I’ve started sending out Freedom of Information (“FOI”) requests to ministries of Canadian provinces who administer disability benefits, to find out if they too, started automatically paying rent directly to housing services providers on behalf of beneficiaries residing in social or affordable housing. Today, I started looking into the Nova Scotia Disability Support Program (“DSP”) and that’s when I discovered the province of Nova Scotia was recently sued by three people with disabilities, as well as the Disability Rights Coalition (“DRC”), over their right to live in the community.
Interestingly, this case started in 2014. The Nova Scotia Human Rights Commission Board of Inquiry ruled in favour of the three individuals in 2019. The Nova Scotia Court of Appeal agreed in its decision released in October 2021, which said that people with disabilities were being treated unfairly by the Government of Nova Scotia. The DRC summarized the ruling as discrimination based on four grounds: unnecessary institutionalization, right to assistance, denial of community of choice, and delays in assistance. In 2023, a ‘Human Rights Review and Remedy for the Findings of Systemic Discrimination Against Nova Scotians with Disabilities’ was published.
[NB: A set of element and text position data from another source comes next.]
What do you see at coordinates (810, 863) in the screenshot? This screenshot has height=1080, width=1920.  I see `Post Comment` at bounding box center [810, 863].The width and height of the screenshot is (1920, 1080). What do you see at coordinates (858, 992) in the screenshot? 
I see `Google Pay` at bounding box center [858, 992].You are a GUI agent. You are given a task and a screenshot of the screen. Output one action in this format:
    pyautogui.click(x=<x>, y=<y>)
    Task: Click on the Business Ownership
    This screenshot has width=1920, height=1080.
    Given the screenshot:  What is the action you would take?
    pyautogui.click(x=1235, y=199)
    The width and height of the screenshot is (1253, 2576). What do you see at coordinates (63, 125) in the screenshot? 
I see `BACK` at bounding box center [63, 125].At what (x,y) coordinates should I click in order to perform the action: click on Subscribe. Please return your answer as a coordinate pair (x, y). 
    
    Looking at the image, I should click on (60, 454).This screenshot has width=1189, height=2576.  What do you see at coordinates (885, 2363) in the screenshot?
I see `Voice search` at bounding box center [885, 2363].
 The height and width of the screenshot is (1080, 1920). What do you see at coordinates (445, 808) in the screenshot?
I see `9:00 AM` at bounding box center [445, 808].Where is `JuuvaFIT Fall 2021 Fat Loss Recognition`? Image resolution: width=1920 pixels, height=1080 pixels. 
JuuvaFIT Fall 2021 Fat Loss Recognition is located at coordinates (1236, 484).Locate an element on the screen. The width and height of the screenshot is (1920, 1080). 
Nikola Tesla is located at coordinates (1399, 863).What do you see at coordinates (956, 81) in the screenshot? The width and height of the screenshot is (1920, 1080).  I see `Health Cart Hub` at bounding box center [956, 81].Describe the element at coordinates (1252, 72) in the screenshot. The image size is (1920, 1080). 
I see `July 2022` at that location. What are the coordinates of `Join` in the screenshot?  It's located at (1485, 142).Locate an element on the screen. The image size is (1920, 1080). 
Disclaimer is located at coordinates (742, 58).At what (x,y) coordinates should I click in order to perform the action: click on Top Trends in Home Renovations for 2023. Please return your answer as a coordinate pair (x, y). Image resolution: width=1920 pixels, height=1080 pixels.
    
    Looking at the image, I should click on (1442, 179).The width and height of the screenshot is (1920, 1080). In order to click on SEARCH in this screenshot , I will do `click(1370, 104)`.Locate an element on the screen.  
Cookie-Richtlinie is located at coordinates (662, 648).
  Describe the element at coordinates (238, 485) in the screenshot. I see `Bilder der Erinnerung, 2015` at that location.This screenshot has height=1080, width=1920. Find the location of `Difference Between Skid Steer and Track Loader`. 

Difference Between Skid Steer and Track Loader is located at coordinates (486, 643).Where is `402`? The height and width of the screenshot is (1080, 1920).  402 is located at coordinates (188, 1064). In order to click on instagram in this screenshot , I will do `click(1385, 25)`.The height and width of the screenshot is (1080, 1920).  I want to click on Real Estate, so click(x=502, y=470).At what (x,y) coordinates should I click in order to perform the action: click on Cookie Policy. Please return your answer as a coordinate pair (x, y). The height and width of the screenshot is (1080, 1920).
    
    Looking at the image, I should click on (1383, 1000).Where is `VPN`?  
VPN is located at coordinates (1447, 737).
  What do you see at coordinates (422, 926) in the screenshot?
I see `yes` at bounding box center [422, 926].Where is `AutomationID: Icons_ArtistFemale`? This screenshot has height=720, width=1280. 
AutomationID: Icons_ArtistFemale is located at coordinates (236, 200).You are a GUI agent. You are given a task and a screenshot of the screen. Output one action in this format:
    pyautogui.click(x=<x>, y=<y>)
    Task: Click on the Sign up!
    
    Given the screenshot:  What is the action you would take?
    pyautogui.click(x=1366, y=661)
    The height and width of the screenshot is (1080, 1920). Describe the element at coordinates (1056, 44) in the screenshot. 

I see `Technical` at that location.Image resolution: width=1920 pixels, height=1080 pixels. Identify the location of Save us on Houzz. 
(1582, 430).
You can also read about the entire case here, if you’re interested.
The Nova Scotia Court of Appeal’s decision was ground-breaking regarding the rights of persons with disabilities, as this court awarded the largest human rights general damages award in Canadian history.
Amazing! What a sight for sore eyes: justice.
Change is the Remedy
One of the interesting things about this Nova Scotia case is that in order to fix its systemic discrimination, the DRC and the Province of Nova Scotia agreed to work together on a Human Rights Remedy. During the review process, it was decided that changes must be led by the voice of people with disabilities and their families, and that the changes must address racism and prejudice.
As seen in my last blog post, the County of Simcoe “found no discrimination” in Barrie Housing’s inability to tell me that the Ontario Ministry of Community, Children and Social Services (“CCSS”) had been paying my rent directly to Barrie Housing, on-and-off for seven years, which it never actually told me. I only found out because I submitted an FOI request to the CCSS, to get my ODSP ledger, which was initially left-out of my ‘entire ODSP case file’. I guess the County of Simcoe doesn't think there's anything wrong with me having to ask for the amount of my overcharge four different times between September 2021 and April 2022, and then threaten to tell national news outlets, before I was even told the amount of the overcharge. However, if you take a look at the Disability Rights Coalition v. Province of Nova Scotia case, the province had consistently denied its discrimination against disabled persons too. The County of Simcoe also conveniently decided not to find out how many other social or affordable housing residents were also overcharged, and also not returned their overcharged monies. This is called willful blindness.
But who’s fault is this anyway?
Is the CCSS responsible for telling its beneficiaries that a portion of their disability benefit had decreased because it was being paid directly to their housing services provider? Or is the housing services provider responsible for telling its tenants that their rent is being paid directly by the Ministry, so they can stop paying their rent as well? And when the Service Manager, which is the County of Simcoe, is publicly informed of all of this, does it have a legal right to continue ignoring what’s happening right in front of it? Or does it need to ensure the performance of the responsibilities of its delegated Service Agent, which is Barrie Housing, and make sure that all Barrie Housing tenants who started having the CCSS pay rent directly to Barrie Housing on their behalf are notified?
In any case, the CCSS has pointed its finger at Barrie Housing and Barrie Housing has pointed its finger at the CCSS. Neither parties have any interest in taking accountability for their role in this mass-scale fraud scheme… that is still happening. The Ministry of Municipal Affairs and Housing is also sitting silently as all of this unfolds right in front of them, probably praying its name doesn’t get added to the list of perpetrators.
How do you think it feels to know that this many people in positions of authority have been told about what’s going on, and who've been provided the evidence, yet continue to do nothing?
It feels awful.
It feels like we live in a foreign country where human rights laws don’t exist.
It feels like we’re not seen as human beings at all.
Finding out that another Canadian province has been forced to start treating its disabled residents as human beings has been very encouraging though. The seven years it took to get the ruling isn’t encouraging at all, but at least the truth eventually came out.